- _YOUR INSTRUCTIONS_: Reproduce the entries exactly and omit the pictures.

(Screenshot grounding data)

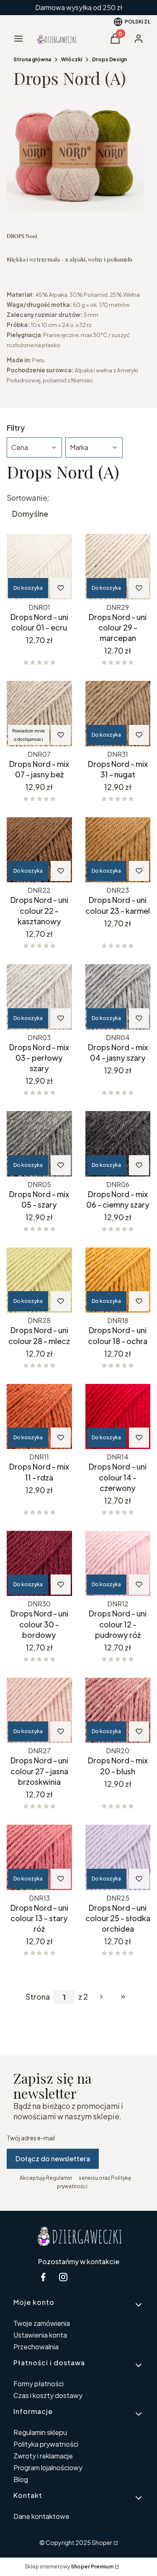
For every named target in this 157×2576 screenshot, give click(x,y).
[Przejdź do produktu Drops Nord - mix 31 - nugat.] (118, 713)
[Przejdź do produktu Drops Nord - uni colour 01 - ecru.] (39, 566)
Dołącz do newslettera (52, 2158)
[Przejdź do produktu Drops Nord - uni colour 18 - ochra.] (118, 1280)
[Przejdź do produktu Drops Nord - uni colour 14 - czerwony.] (118, 1416)
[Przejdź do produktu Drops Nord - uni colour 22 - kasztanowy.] (39, 850)
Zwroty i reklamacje (43, 2455)
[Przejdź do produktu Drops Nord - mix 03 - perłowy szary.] (39, 997)
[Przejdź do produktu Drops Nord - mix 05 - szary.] (39, 1144)
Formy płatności (38, 2383)
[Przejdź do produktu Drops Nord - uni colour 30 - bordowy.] (39, 1563)
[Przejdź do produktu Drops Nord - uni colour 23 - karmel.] (118, 850)
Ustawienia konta (40, 2334)
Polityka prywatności (45, 2444)
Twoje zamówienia (41, 2323)
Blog (20, 2479)
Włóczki (71, 59)
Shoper (102, 2542)
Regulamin (59, 2178)
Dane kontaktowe (41, 2516)
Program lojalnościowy (47, 2467)
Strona (38, 1997)
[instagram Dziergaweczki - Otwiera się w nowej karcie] (63, 2277)
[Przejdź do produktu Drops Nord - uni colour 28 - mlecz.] (39, 1280)
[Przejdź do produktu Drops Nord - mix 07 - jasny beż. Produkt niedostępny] (39, 713)
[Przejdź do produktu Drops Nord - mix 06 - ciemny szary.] (118, 1144)
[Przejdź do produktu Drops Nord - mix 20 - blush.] (118, 1710)
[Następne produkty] (101, 1996)
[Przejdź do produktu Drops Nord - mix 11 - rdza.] (39, 1416)
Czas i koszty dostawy (47, 2395)
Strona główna (32, 59)
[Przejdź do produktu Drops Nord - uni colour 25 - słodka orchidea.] (118, 1857)
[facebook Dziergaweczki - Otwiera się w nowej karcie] (43, 2277)
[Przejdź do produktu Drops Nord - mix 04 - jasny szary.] (118, 997)
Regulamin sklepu (40, 2432)
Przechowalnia (36, 2346)
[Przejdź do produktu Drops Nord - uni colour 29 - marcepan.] (118, 566)
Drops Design (109, 59)
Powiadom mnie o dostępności (28, 735)
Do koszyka (28, 588)
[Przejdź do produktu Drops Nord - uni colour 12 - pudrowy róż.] (118, 1563)
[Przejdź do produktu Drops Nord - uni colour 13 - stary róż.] (39, 1857)
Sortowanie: (28, 498)
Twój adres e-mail (31, 2138)
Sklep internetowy (69, 2566)
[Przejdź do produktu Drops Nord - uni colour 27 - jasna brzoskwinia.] (39, 1710)
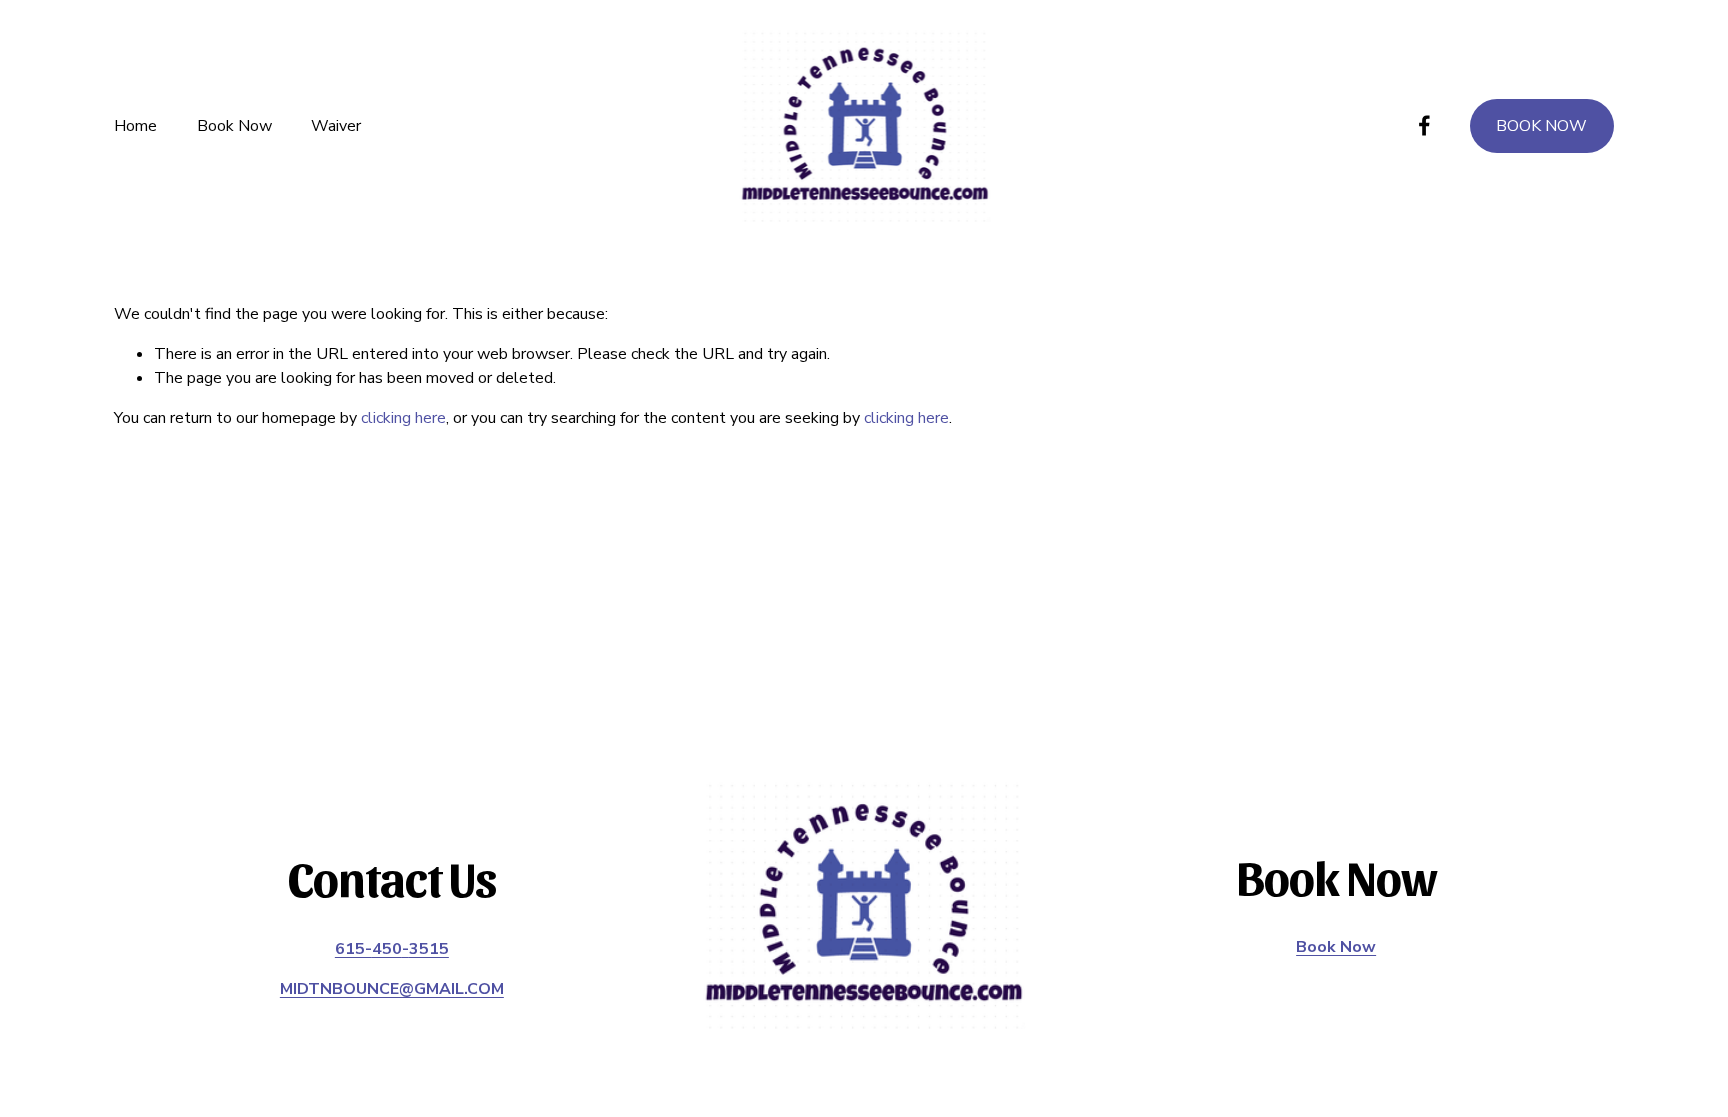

- _TASK OUTPUT_:
For every named target in this 157×2576 screenshot, give click(x,y).
[Przejdź do produktu Drops Nord - mix 31 - nugat.] (118, 713)
[Przejdź do produktu Drops Nord - uni colour 01 - ecru.] (39, 566)
Dołącz do newslettera (52, 2158)
[Przejdź do produktu Drops Nord - uni colour 18 - ochra.] (118, 1280)
[Przejdź do produktu Drops Nord - uni colour 14 - czerwony.] (118, 1416)
[Przejdź do produktu Drops Nord - uni colour 22 - kasztanowy.] (39, 850)
Zwroty i reklamacje (43, 2455)
[Przejdź do produktu Drops Nord - mix 03 - perłowy szary.] (39, 997)
[Przejdź do produktu Drops Nord - mix 05 - szary.] (39, 1144)
Formy płatności (38, 2383)
[Przejdź do produktu Drops Nord - uni colour 30 - bordowy.] (39, 1563)
[Przejdź do produktu Drops Nord - uni colour 23 - karmel.] (118, 850)
Ustawienia konta (40, 2334)
Polityka prywatności (45, 2444)
Twoje zamówienia (41, 2323)
Blog (20, 2479)
Włóczki (71, 59)
Shoper (102, 2542)
Regulamin (59, 2178)
Dane kontaktowe (41, 2516)
Program lojalnościowy (47, 2467)
Strona (38, 1997)
[instagram Dziergaweczki - Otwiera się w nowej karcie] (63, 2277)
[Przejdź do produktu Drops Nord - uni colour 28 - mlecz.] (39, 1280)
[Przejdź do produktu Drops Nord - mix 07 - jasny beż. Produkt niedostępny] (39, 713)
[Przejdź do produktu Drops Nord - mix 06 - ciemny szary.] (118, 1144)
[Przejdź do produktu Drops Nord - mix 20 - blush.] (118, 1710)
[Następne produkty] (101, 1996)
[Przejdź do produktu Drops Nord - mix 11 - rdza.] (39, 1416)
Czas i koszty dostawy (47, 2395)
Strona główna (32, 59)
[Przejdź do produktu Drops Nord - uni colour 25 - słodka orchidea.] (118, 1857)
[facebook Dziergaweczki - Otwiera się w nowej karcie] (43, 2277)
[Przejdź do produktu Drops Nord - mix 04 - jasny szary.] (118, 997)
Regulamin sklepu (40, 2432)
Przechowalnia (36, 2346)
[Przejdź do produktu Drops Nord - uni colour 29 - marcepan.] (118, 566)
Drops Design (109, 59)
Powiadom mnie o dostępności (28, 735)
Do koszyka (28, 588)
[Przejdź do produktu Drops Nord - uni colour 12 - pudrowy róż.] (118, 1563)
[Przejdź do produktu Drops Nord - uni colour 13 - stary róż.] (39, 1857)
Sortowanie: (28, 498)
Twój adres e-mail (31, 2138)
Sklep internetowy (69, 2566)
[Przejdź do produktu Drops Nord - uni colour 27 - jasna brzoskwinia.] (39, 1710)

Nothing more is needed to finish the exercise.